Sir James MacMillan
Sir James MacMillan is one of today’s most successful living composers and is also internationally active as a conductor. His musical language is flooded with influences from his Scottish heritage, Roman Catholic faith, social conscience and close connection with Celtic folk music, blended together with influences from Far Eastern, Scandinavian and Eastern European music. MacMillan first became internationally recognised after the extraordinary success of “The Confession of Isobel Gowdie” at the BBC Proms in 1990. His prolific output has since been performed and broadcast around the world, placing him in the front rank of today’s composers. His major works include percussion concerto “Veni, Veni, Emmanuel”, which has received more than 400 performances, a cello concerto for Mstislav Rostropovich, large scale choral-orchestral work “Quickening”, and four symphonies.
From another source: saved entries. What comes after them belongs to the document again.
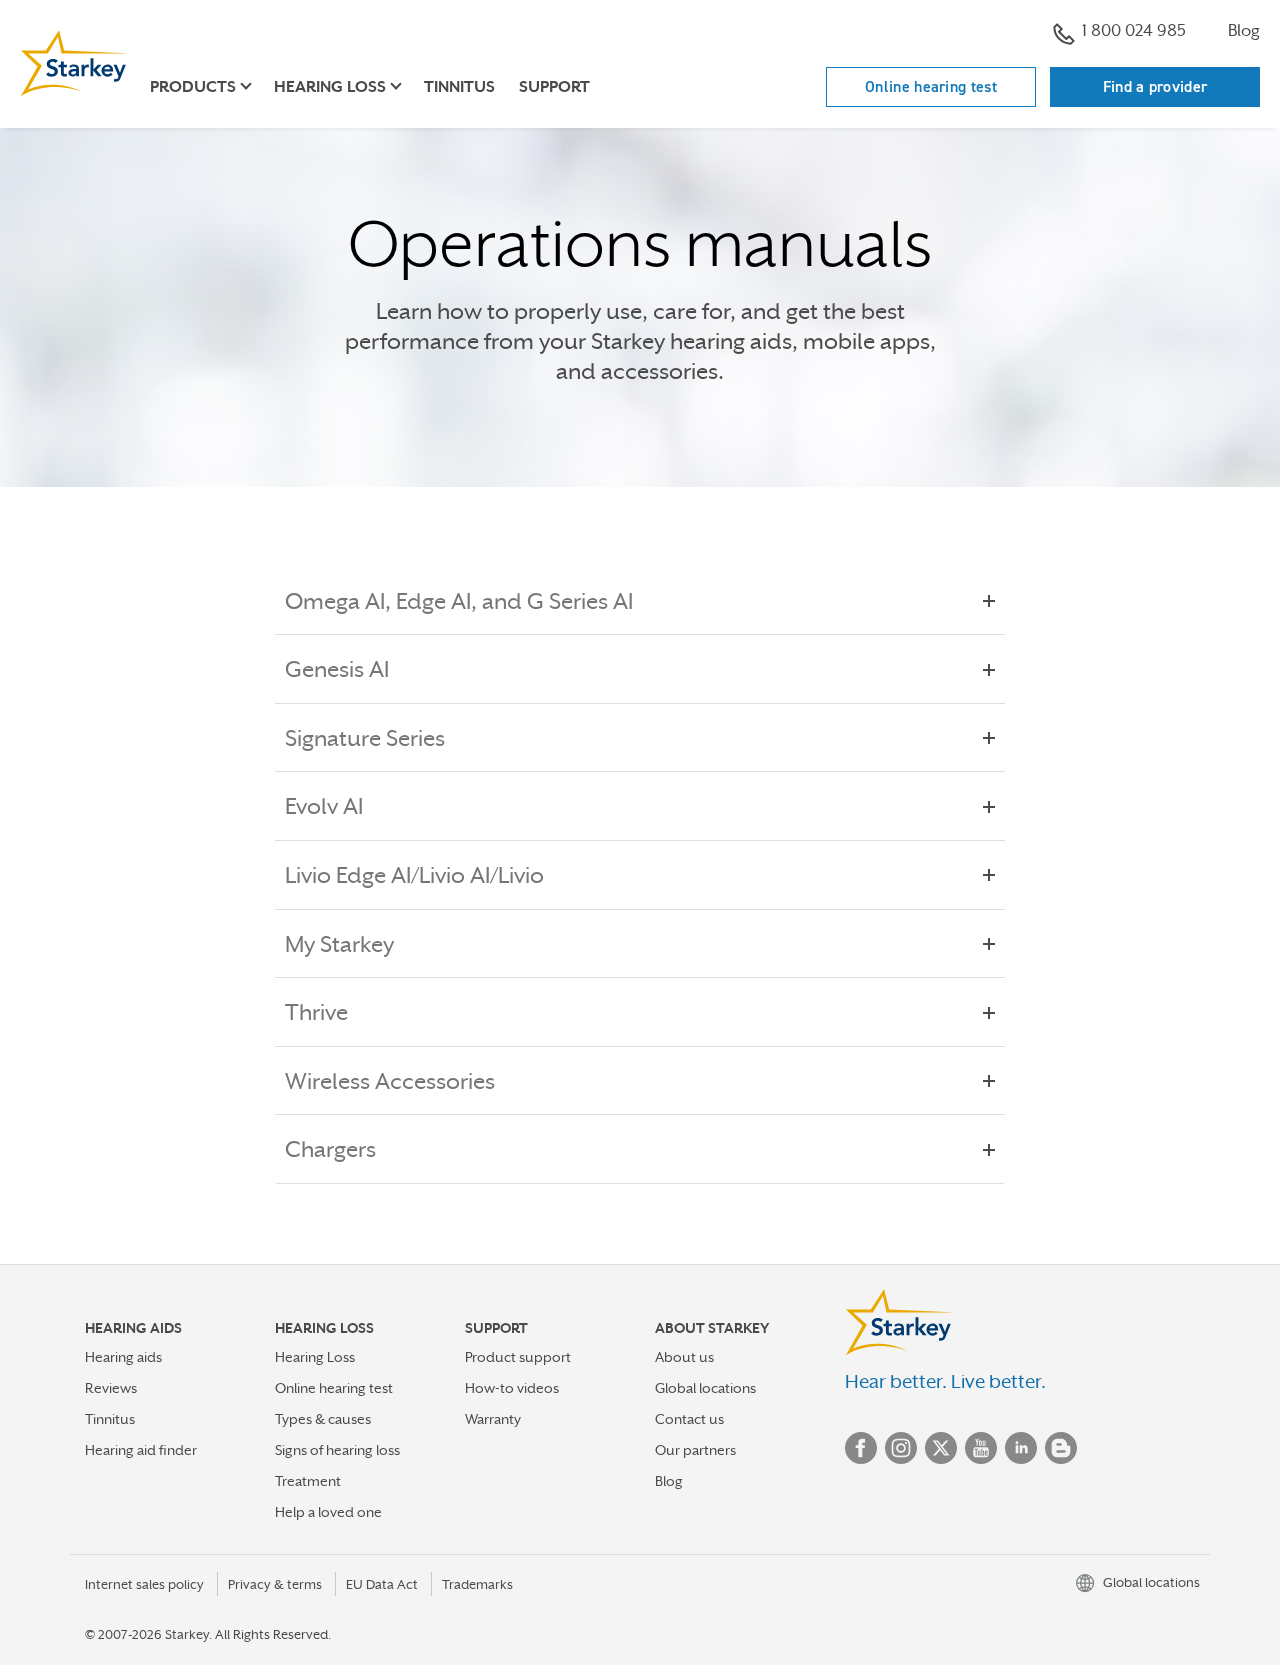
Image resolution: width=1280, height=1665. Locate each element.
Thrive (316, 1012)
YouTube (981, 1448)
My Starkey (339, 944)
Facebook (861, 1448)
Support (554, 87)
Recent major works include his new opera “The Sacrifice”, premiered by Welsh National Opera and conducted by MacMillan, and his “St John Passion”, premiered by the London Symphony Orchestra and Sir Colin Davis in 2008, with performances in 2009 and 2010 by co-commissioners the Concertgebouw Orchestra, Boston Symphony and Rundfunkchor Berlin.
The Red Roots of Folk Music
The project of European high modernism in music has not looked kindly on “insular” rummaging forays into local folk music, especially on the Celtic fringe. The very localism of this instinct is an affront to the cosmopolitan sophistication which the international avant-garde was to develop over time.